Author Ray Bradbury shown here
in a photo by the Washington Post.

Author Ray Bradbury died this week at age 91.  His life was eulogized all week  long by the media, as well it should have been.  He was a prolific and prophetic writer who penned 27 novels and hundreds of short stories.

Mr. Bradbury and I met once when I was on the Board of Directors (and one of the founding members) of the Los Angeles writer’s association, Independent Writers of Southern California (IWOSC). *

At the time, we were putting together an Advisory Board of prominent Los Angeles writers to help give our relatively young professional organization more visibility and credibility.  Bradbury was one of those writers.  He graciously accepted our invitation to join the Advisory Board, lending his name and reputation to forward the mission of the organization.  He seemed to understand that writers, particularly “freelance” or “independent” writers faced considerable career challenges and was supportive of our efforts to bring economic, educational and networking opportunities to our members.
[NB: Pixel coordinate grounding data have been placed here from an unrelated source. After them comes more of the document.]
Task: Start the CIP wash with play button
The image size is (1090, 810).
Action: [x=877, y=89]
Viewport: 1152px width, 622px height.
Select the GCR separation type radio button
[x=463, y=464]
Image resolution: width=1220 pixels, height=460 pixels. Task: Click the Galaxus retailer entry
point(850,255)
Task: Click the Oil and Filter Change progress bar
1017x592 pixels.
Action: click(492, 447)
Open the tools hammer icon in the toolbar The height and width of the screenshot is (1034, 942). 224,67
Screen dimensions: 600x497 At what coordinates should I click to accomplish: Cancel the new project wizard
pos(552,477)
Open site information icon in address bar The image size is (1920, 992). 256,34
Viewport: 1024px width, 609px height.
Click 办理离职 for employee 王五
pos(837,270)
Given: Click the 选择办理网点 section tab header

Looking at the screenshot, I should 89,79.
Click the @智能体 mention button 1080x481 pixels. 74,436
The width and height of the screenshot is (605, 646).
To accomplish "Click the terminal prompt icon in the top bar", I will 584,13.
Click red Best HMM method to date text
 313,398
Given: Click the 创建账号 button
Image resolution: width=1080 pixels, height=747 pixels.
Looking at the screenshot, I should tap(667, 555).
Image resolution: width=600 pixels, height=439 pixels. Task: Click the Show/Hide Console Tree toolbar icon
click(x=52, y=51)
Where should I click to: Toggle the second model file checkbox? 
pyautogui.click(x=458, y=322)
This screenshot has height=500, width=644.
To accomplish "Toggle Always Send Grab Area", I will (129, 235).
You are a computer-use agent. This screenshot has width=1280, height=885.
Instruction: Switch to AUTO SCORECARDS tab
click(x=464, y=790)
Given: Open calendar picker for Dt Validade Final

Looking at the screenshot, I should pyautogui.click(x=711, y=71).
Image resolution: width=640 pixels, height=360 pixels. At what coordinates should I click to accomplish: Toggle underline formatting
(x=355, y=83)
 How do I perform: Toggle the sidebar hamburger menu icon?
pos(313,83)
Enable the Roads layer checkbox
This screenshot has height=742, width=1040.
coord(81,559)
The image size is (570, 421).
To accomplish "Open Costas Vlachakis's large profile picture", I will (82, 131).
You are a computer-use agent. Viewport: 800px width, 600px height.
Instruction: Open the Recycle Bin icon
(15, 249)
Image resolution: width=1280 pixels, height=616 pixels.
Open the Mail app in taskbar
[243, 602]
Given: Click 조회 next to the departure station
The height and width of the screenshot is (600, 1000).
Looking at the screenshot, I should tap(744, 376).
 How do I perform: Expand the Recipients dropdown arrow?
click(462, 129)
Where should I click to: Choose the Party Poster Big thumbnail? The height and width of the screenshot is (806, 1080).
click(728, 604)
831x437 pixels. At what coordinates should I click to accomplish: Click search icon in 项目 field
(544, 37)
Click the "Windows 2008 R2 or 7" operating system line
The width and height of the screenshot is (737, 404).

He showed up late at his office for our meeting.  He had been delayed, he explained, but not by traffic because he rode his bicycle to work from his home in nearby Cheviot Hills.  His office, at the time in a building in downtown Beverly Hills, was small, cluttered and not particularly memorable, except for the typewriter on the desk.  That he wrote on a typewriter for most of his career now seems odd considering he dreamed up many technical devices in his fictional work that have now come into existence.  (Personal computers, at the time I met him, were just coming into use.)   Bradbury was charming and listened with interest as I explained to him what IWOSC was attempting to do.  He seemed to understand that ours was a daunting, yet noble, undertaking.   Trying to unite fiercely “independent” writers of all sorts in the Los Angeles area was geographically problematical in itself.  He must have been convinced that we could do because he agreed to join us as one of our “advisors.”

Before leaving, I asked him if he’d sign my paperback copy of his book, “Dandelion Wine,” one of my personal favorites of his work.  He did and I still have the book today although its more tattered and yellowed.  (Note to future author signature seekers, use a good hard copy, not a cheap paperback.)

This Advisory Board role didn’t require much of Bradbury’s time but, back then, just lending his name, along with author Irving Stone and writer/entertainer Steve Allen and others,  was a major contribution to our fledging group.  IWOSC has continued to flourish in Los Angeles for nearly 30 years now.  I have long-lost count of the number of writers that it has served but it continues to provide support and services to its current membership.   It’s likely that IWOSC would have survived and thrived even if Mr. Bradbury hadn’t agreed to be on our board, but I’ve never forgotten that he, a successful, best-selling author, remained sympathetic  to the working writer’s struggles.

Thank you Mr. Bradbury for all your wonderful words and thank you from your fellow writers for helping us further our efforts to better the freelance writers’ world.

You can learn more about IWOSC at its website:

*Before launching my photography business in Bellingham in 1997, I was a full-time freelance journalist based in Los Angeles, writing for, among other publications, TIME Magazine.  I also had the privilege of being one of the six founding members of IWOSC.